Film and media studies department chair Roopika Risam said she was “happy” to vote in favor of the proposal because she believes the current model is “antiquated” and does not provide “autonomy.”
“This is a step in a positive direction towards Arts and Sciences having more control over setting financial priorities for ourselves,” Risam said.
Risam — who is also a member of the Committee on Priorities, which sets financial goals for the faculty of Arts and Sciences — said the committee was asked to meet with the project’s steering committee at “multiple stages of the development of the proposal” about the structure of the budget model.
“That was an opportunity to understand how the budget works under the current system and how a different budget model that actually reverted money directly to Arts and Sciences would give us autonomy,” Risam said.

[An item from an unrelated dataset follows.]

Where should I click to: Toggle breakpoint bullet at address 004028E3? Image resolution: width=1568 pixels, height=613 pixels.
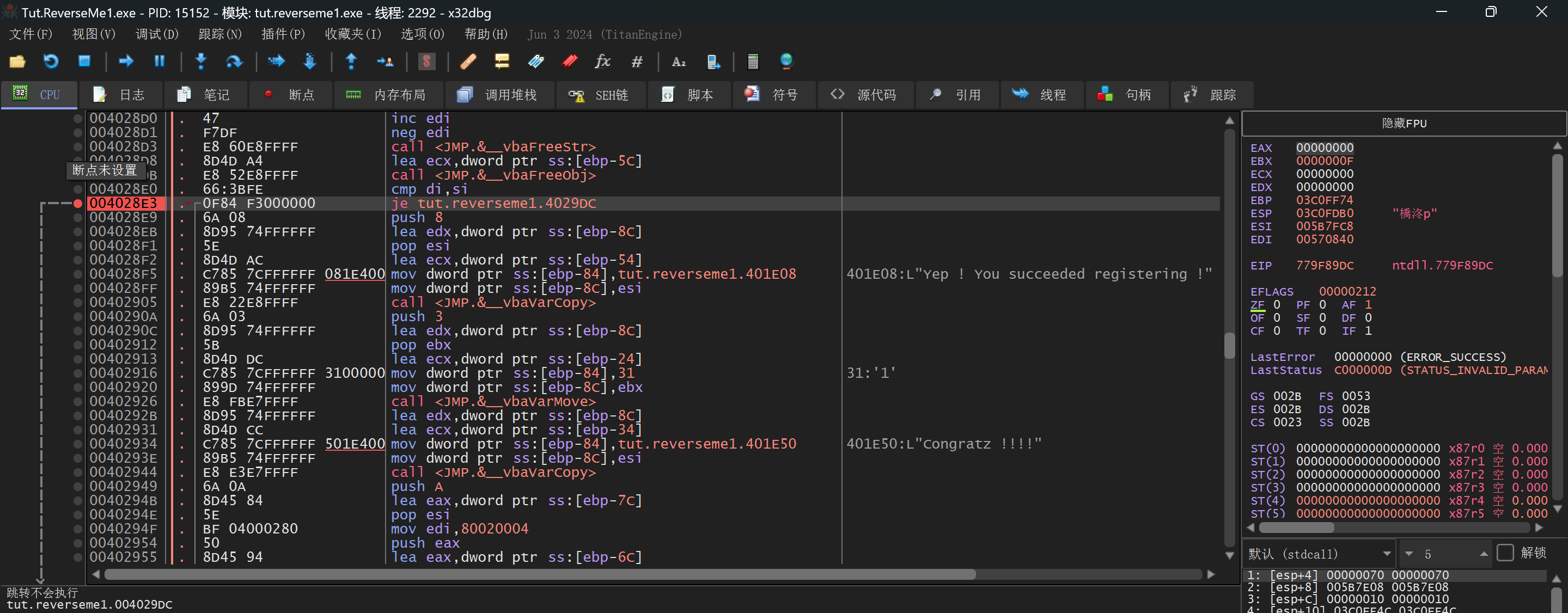click(x=78, y=203)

French and comparative literature professor David LaGuardia said his thoughts about the proposal were “very complicated” because humanities department resources have been “reduced greatly in recent years.” He added that the proposal is a “big change” that is “frightening for a lot of people.”
“I was afraid that a proposal that would call for more administrators would push more of the resources of the College to the top and … deprive us of more resources,” LaGuardia said.
However, LaGuardia said he changed his mind and voted for the measure after hearing colleagues speak “eloquently in favor of the proposal” during the meeting’s open discussion period.
“I’m hoping that if the funding works out as they explain it’s going to work and if there are dedicated advancement personnel for the Arts and Sciences, … the budgetary restrictions on the kinds of things we’re able to do will be less,” LaGuardia said.
English and creative writing professor Alexander Chee said he voted against the proposal because it does not create a faculty governance structure. He added that the proposal instead pushes the issue of faculty governance “down the road.”
“The proposal was identified as the important thing to do first, then once that was ratified, we move to discussing faculty governance,” Chee said. “But then we’re moving into a structure then that … [is not] built for it currently.”
However, Chee said it is “entirely possible” to establish faculty governance “later.”
“My biggest problem, simply, [is that] I didn’t see the path given what was there,” Chee said.